PARTS OF THE EXERCISE:
A. Decide whether each statement agrees with the forum post on Samsung FRP bypass. Answer yes or no for each, and quote the words of the post that decide it.
(i) The method was tested on the SM-G935L running Nougat 7.0.
(ii) The forum rules allow members to promote their own blogs.
(iii) The home CSC file is loaded in the "AP" option of Odin.
B. Answer each question from the forum post on Samsung FRP bypass.
(i) What date is shown for the post?
(ii) What does the moderator notice say happens to random links?
(iii) Which Odin button does the post say to click to flash the device?
C. Translate this sentence from the moderator notice in the forum post on Samsung FRP bypass into Spanish: "Self-promotion is forbidden, this includes blogs, social media and video channels etc."

TEXT SECTION:
# Bypass FRP Samsung Galaxy S7 Edge Android 7.0 [latest 2018]



## techeligible3322 (Mar 19, 2018)

MODERATOR NOTICE: LINKS REMOVED
Per the forum rules, using XDA to promote your own blog is not allowed:


> Self-promotion is forbidden, this includes blogs, social media and video channels etc. Random links will be removed.

Click to collapse




> Encouraging members to participate in forum activities on other phone related sites is prohibited.

Click to collapse


_________


If you've tried multiple methods to bypass frp galaxy s7 edge, and unable to bypass frp lock, because off course new security patch level now being bit difficult to bypass google account, before it was, just to dial emergency number, and then connect or pair any headset via Bluetooth to open chrome browser or calculator.  But in new security patch level, bluetooth options is not working anymore, so that's why i've decided to share with you guyz new method on how to enable bluetooth option to make frp procedure easy for any Samsung Galaxy S7 Edge device. 

This method has been tested with [SM-G935L Nougat 7.0]. :fingers-crossed:

Download FRP Bypass Tool:

*ODIN [DOWNLOAD]*

*[SAMSUNG USB DRIVER [DOWNLOAD]
*
*Let's Start to bypass frp:*

-Switch on device.
-Connect Wi-Fi.
-From welcome screen, dial emergency number "911", or you can dial any emergency number to get bluetooth icon.
-After dialing number, you will have many option, just tap on "Bluetooth" icon to pair your any bluetooth headset with your deivce.

Note: If your "Bluetooth" option is not working, then for  [SM-G395L], you can download FIRMWARE from below, this would downgrade your sec patch to get bluetooth worked.

⇒ G935LKLU1DQL1_G935LBUC1DQL1_LUC*[DOWNLOAD]
⇒ G935LKLU1DQL1_G935LLUC1DQL1_LUC*[DOWNLOAD]
⇒ G935L_G935LKLU1DQF4_LUC*[DOWNLOAD]


*Downgrade Sec Patch SM-G935L:*

-Install "USB Driver".
-Open "ODIN" Software.
-Give file path from downloaded firmware in "Odin Software".

Note: you have to give file path from firmware only of "BL, AP, CP, HOME CSC", and "Home CSC FILE" you will give in Odin "CSC" option.

-Put galaxy s7 edge device in download mode.
-connect device to computer.
-click on "Start" button from odin software to flash device.
-once flashing process finish, disconnect device, and then device will reboot DEVICE.
-Connect Wi-Fi, dial emergency number (911), and then tap on "Bluetooth" icon.
-pair your any headset with galaxy s7 edge.

COLLECTED MATERIAL:

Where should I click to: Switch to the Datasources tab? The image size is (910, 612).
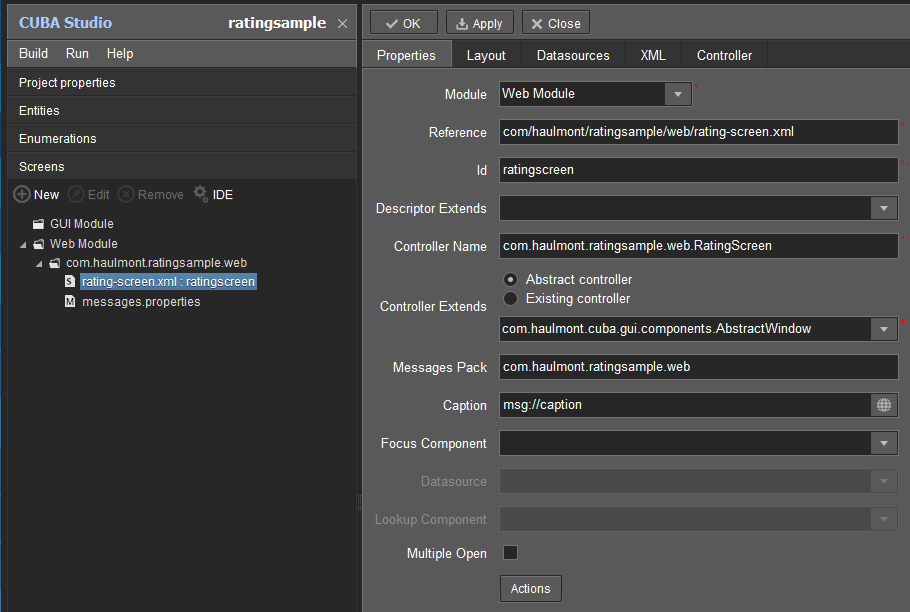click(x=573, y=55)
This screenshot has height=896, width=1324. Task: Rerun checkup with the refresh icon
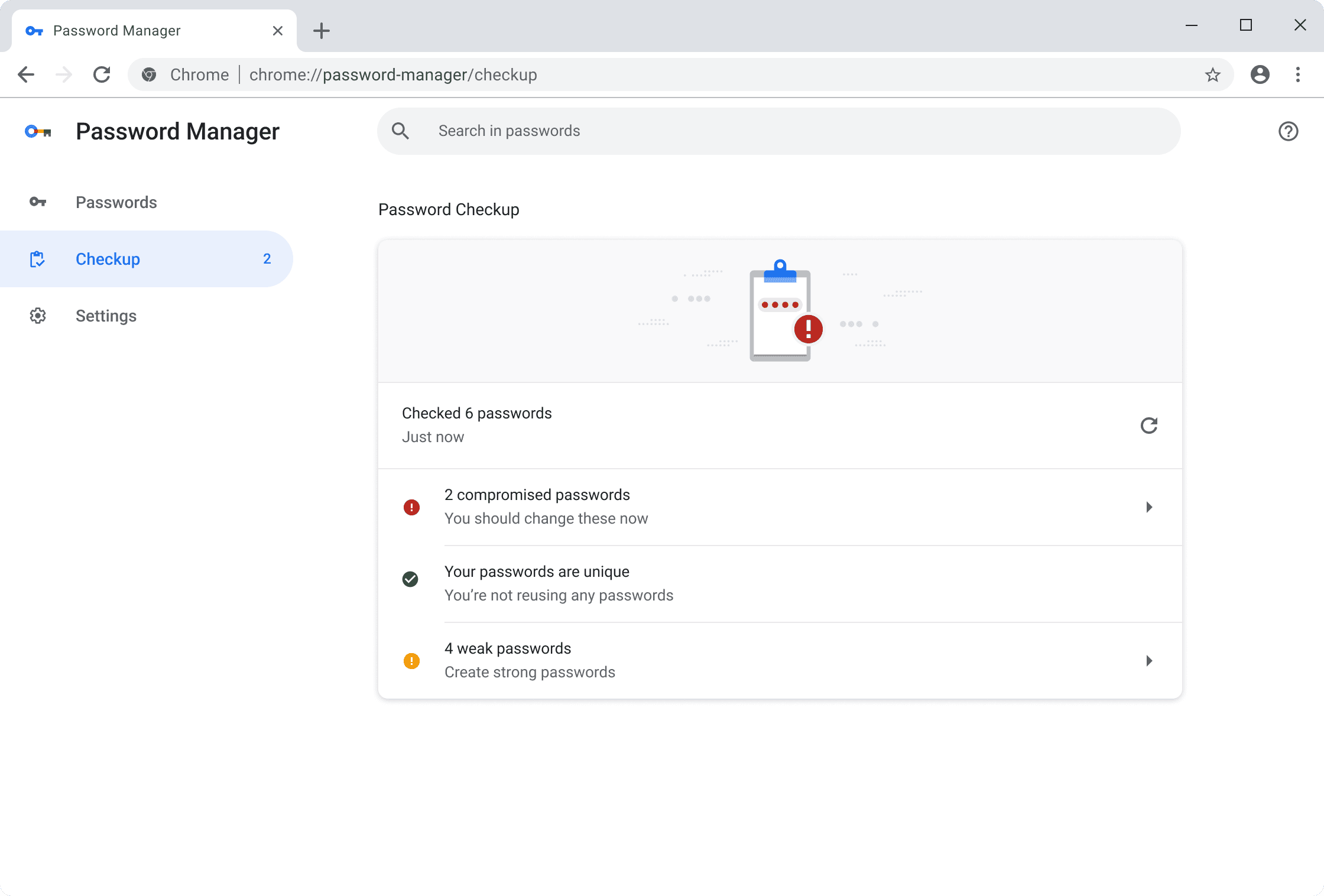coord(1148,426)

SET OF ANSWERS:
A.
(i) Yes: "This method has been tested with [SM-G935L Nougat 7.0]."
(ii) No: "Self-promotion is forbidden, this includes blogs, social media and video channels etc."
(iii) No: "and "Home CSC FILE" you will give in Odin "CSC" option."

B.
(i) Mar 19, 2018
(ii) They will be removed.
(iii) The "Start" button

C. La autopromoción está prohibida; esto incluye blogs, redes sociales, canales de video, etc.